[Records from a collection]
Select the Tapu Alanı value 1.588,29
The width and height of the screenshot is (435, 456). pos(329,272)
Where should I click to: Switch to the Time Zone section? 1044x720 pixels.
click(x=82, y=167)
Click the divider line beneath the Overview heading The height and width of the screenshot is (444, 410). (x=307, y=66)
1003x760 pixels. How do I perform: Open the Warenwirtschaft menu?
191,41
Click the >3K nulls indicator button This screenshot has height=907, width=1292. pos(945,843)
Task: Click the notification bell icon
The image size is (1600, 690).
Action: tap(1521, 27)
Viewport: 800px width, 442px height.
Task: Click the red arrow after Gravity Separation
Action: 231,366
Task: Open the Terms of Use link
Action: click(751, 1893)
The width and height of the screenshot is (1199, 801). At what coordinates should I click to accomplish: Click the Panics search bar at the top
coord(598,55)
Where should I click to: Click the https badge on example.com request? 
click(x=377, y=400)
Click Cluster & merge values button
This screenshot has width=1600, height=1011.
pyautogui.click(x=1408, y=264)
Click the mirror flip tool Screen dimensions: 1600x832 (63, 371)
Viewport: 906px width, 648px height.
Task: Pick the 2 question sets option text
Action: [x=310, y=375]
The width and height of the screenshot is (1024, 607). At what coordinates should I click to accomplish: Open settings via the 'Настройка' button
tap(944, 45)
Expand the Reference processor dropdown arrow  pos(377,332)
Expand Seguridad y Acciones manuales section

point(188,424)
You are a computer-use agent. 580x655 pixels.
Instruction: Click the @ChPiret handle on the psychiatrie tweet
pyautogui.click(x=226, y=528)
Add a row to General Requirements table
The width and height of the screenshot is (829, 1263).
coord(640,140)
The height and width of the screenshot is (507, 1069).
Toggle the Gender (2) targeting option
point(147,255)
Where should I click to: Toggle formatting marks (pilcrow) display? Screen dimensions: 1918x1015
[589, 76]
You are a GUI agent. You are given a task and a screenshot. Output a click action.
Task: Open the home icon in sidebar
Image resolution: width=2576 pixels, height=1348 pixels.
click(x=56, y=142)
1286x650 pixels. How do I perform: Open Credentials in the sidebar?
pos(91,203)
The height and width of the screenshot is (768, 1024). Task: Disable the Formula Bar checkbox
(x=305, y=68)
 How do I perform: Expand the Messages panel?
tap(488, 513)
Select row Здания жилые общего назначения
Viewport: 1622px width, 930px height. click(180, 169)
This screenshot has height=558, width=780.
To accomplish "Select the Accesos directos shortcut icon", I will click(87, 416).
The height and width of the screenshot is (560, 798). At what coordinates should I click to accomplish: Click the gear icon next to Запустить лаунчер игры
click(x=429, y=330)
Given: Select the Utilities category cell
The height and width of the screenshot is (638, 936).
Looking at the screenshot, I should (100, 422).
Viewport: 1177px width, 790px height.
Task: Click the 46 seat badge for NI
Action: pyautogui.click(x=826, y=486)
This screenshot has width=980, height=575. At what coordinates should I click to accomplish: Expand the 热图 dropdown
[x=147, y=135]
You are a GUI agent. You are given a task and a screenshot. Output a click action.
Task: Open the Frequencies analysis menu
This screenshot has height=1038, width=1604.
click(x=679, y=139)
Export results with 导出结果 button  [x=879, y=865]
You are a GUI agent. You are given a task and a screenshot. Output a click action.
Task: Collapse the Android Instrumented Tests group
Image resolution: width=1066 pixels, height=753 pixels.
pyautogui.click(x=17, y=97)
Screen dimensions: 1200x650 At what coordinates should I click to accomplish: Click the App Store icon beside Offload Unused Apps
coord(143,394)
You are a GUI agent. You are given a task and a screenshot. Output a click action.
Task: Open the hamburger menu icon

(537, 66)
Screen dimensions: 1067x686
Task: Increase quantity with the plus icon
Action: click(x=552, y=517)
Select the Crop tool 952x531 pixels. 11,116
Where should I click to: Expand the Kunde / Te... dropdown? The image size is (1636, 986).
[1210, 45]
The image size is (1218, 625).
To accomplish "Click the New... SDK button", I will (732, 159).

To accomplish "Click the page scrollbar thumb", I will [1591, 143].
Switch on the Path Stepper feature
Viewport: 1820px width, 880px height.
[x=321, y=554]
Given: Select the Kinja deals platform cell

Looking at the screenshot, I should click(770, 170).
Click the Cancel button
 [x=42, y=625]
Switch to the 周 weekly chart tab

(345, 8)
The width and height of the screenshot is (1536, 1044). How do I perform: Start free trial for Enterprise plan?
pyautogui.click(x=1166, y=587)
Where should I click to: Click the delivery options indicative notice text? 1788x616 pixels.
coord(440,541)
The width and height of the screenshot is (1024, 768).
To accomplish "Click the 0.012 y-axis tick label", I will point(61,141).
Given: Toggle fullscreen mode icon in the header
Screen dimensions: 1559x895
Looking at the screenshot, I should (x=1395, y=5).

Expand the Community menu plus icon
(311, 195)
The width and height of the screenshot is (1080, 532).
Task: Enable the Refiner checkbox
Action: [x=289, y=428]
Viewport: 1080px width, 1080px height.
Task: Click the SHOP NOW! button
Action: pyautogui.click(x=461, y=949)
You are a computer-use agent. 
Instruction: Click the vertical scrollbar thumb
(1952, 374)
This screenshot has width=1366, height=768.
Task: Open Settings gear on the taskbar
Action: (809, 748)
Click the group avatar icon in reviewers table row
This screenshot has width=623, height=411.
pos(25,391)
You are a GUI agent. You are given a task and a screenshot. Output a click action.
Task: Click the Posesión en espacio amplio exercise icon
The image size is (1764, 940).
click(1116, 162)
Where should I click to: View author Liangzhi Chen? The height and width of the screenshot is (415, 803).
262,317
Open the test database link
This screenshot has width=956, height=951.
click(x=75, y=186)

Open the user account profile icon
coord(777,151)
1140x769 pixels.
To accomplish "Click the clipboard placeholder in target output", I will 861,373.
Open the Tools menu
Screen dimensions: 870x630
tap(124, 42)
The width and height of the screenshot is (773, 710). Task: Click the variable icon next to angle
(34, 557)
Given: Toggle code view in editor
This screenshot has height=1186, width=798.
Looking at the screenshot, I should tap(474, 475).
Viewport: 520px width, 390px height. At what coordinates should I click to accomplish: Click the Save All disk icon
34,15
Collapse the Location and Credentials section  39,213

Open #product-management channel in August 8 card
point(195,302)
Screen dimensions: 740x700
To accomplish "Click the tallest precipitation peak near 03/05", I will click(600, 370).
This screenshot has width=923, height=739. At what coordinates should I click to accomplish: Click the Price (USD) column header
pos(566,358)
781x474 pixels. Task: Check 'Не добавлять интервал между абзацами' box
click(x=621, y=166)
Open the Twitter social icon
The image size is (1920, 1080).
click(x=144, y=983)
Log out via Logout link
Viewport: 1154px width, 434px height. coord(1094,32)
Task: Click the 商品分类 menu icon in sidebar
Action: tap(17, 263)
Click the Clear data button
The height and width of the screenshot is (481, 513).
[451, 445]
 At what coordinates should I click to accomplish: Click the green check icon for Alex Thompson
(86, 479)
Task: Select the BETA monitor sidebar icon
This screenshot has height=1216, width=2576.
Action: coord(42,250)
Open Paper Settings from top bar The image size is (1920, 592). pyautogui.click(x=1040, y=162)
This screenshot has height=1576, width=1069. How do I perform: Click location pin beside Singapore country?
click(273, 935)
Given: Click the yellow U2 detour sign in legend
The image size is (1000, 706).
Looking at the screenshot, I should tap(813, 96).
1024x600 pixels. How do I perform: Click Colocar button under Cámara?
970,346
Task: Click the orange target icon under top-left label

*WHAT TO WORK ON*
Print exactly, and only, the lines from the line that contains "Given: Click the" through the last line of the records.

*SOLUTION FOR THIS PROBLEM*
Given: Click the yellow U2 detour sign in legend
The image size is (1000, 706).
Looking at the screenshot, I should tap(813, 96).
1024x600 pixels. How do I perform: Click Colocar button under Cámara?
970,346
Task: Click the orange target icon under top-left label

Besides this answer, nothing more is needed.